Helping Middle America Means Getting D.C. Out of The Way
Government meddling is the problem, not the solution.
National industrial policy’s siren song of rebuilding blue-collar American manufacturing and restoring widespread prosperity has been difficult for many on the political right to resist. Yet industrial policy has a long history of crashing its followers onto the rocks of economic hardship. The ideas of Friedrich Hayek, who won the Nobel Prize in economics 50 years ago, can help us resist it. Hayek clearly explained why government officials were incapable of successfully engineering a society, no matter how well-intentioned their plans may be.
Hayek argued that free societies flourish best under an organic “rule of law” rooted in tradition. The rule of law primarily protects the “Three P’s”: persons, property, and promises. It should be predictable, stable, general, and impartial; it should leave people, organizations, and communities free to pursue their own goals and make use of their localized knowledge of time and place. Hayek thought that true “law” givers codified existing customs that emerged naturally from peaceful interaction. They seek “merely to state what law was and always had been.”
Hayek contrasts “law” with mere “legislation.” Law evolves over time through repeated interactions and gradual modifications through amendments and judicial review. Legislation, however, entails lawmakers or bureaucrats replacing millions of individuals’ decentralized decisions with their own plans and goals. While Hayek did not say that all legislation was bad, he noted that the more government attempts to consciously shape the law, the more problems arise.
When legislators prescribe specific actions or behavior, they ignore the diversity of resources, circumstances, and goals of the citizens. Their plans usually fail because the requisite knowledge to organize a society is spread out across time and space. That knowledge is communicated through prices, which change in real-time with market exchanges. Without such exchanges, the necessary information conveyed through the price system is unavailable.

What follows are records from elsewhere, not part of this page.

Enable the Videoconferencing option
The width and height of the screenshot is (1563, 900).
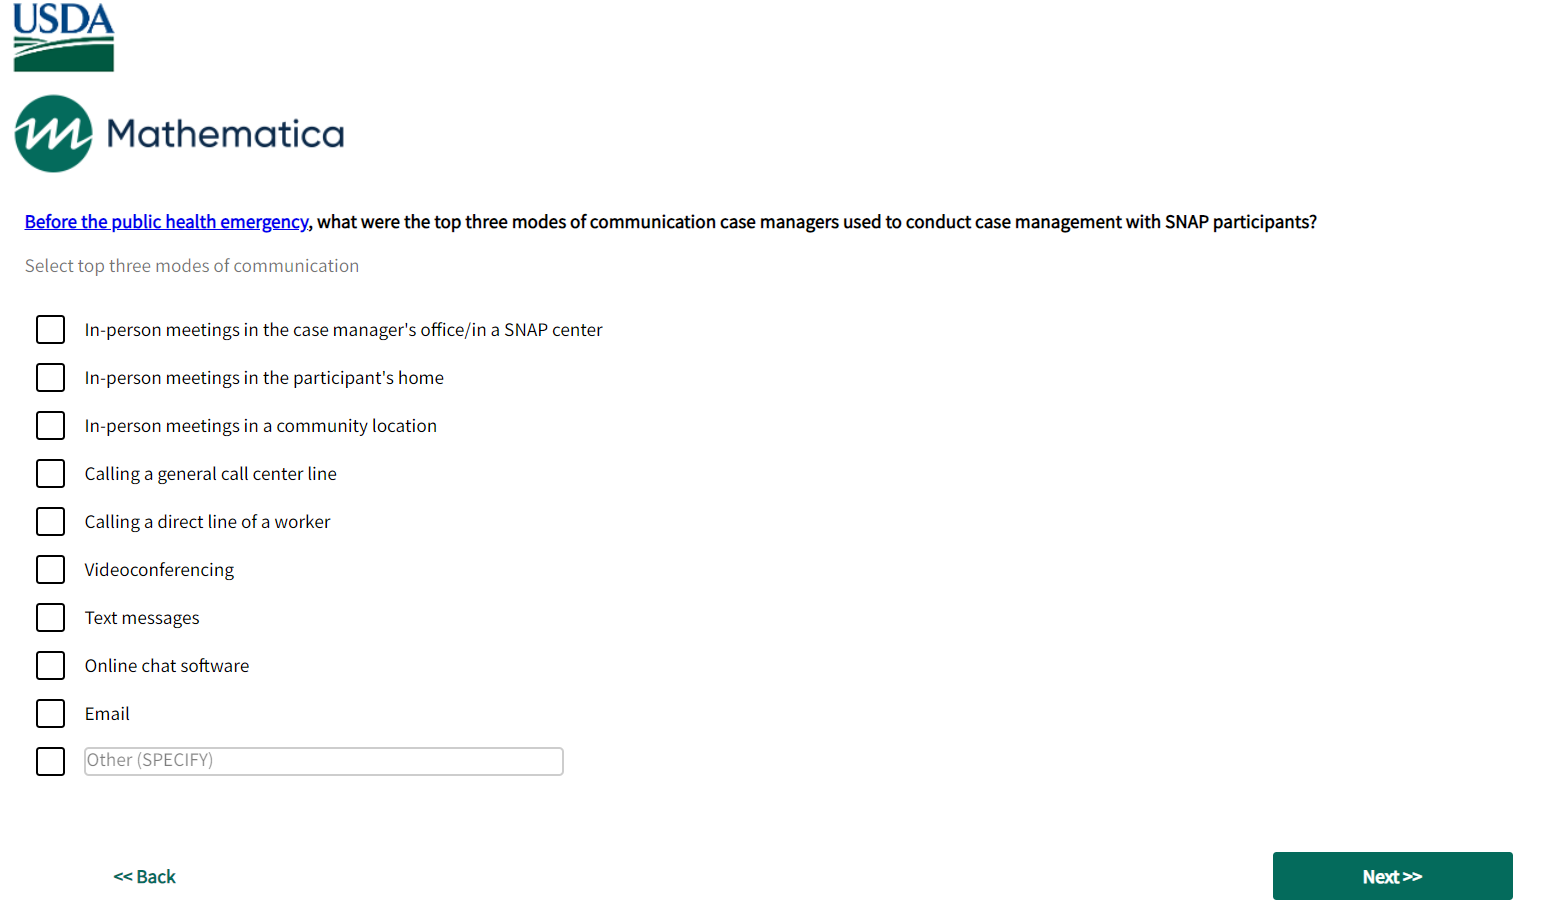tap(50, 570)

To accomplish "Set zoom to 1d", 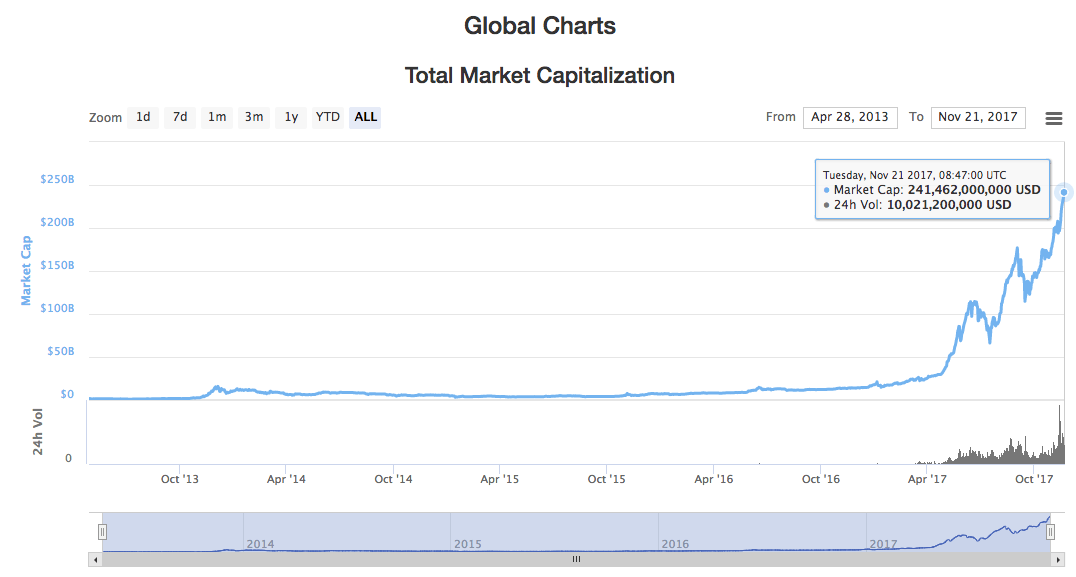I will point(143,117).
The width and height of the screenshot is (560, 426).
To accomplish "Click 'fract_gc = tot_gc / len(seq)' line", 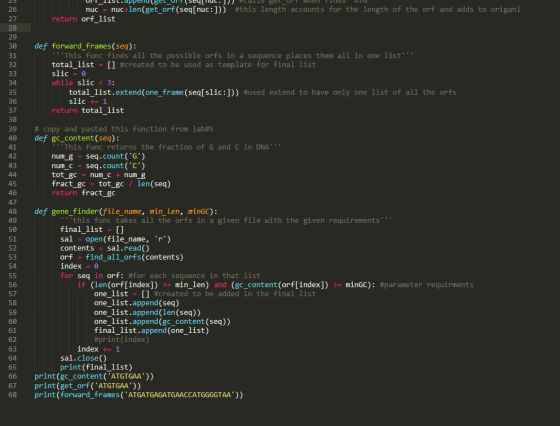I will pyautogui.click(x=111, y=184).
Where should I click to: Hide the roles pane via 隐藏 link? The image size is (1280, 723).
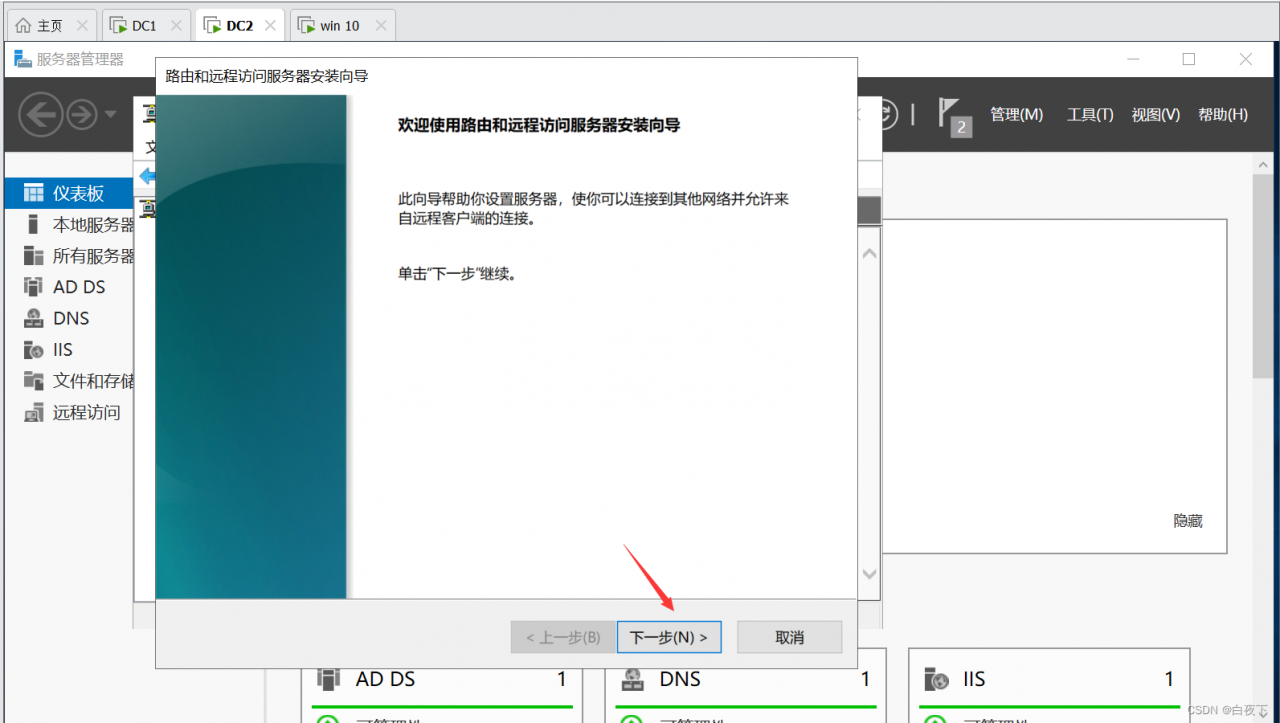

No government can match Amazon or Walmart at providing goods and services people want at a price they are willing to pay. At best, governments make allocation decisions without prices, throwing darts at a dartboard while blind-folded. At worst, governments allocate resources based on what interest groups can exert the most pressure.
Industrial policy constitutes “legislation” rather than “law.” Government subsidies from federal, state, and local governments in the forms of grants, loans, and tax credits replace the judgment and planning of ordinary men and women with the plans of a few in D.C. As David Goldman mentioned last September, “Innovation can’t be budgeted and scheduled, only fostered and encouraged.”
Look no further than the Biden-Harris Administration’s “Build America, Buy America” program within the Infrastructure Investment and Jobs Act or the Inflation Reduction Act. These programs offered billions of dollars in subsidies, but all the dollars came with strings attached, like complying with climate regulations or hiring based upon diversity, equity, and inclusion criteria. Recipients of these programs had to comply with numerous federal regulations, often slowing down projects and dramatically increasing costs on taxpayers. Even if conservatives were to strike these requirements from infrastructure policy bills, there is little stopping them from being reinstated the next time the left gains political power.
Furthermore, the money funding these programs came from hardworking Americans paying taxes or from issuing new debt, which will be paid for by our children and grandchildren. One analysis of the CHIPS and Science Act’s $280 billion semiconductor program found that it will yield little to no economic gains. Instead of stimulating the American economy, “legislators” made America poorer.
Conservatives concerned for blue-collar workers and American families should remember how one program after another intended to help American families failed miserably—whether subsidized housing or other welfare programs that discouraged work and marriage or the massive public-school bureaucracy that indoctrinates as much as it teaches. These government programs fail because, as Hayek showed, those in D.C. cannot incorporate the wide array of circumstances, goals, values, and constraints faced by millions of American families when they create prescriptive legislation.
Another problem with governing via legislation involves lackluster adaptation. Individuals have strong incentives to adjust their plans quickly as they run into unforeseen obstacles or when their circumstances change. Creators of legislation, on the other hand, have other priorities. Elected officials want to get elected and reelected. Bureaucrats want to grow the number of people working under them and their agency’s discretionary budget. Government officials will work to see their goals realized with little regard for their impact on ordinary Americans.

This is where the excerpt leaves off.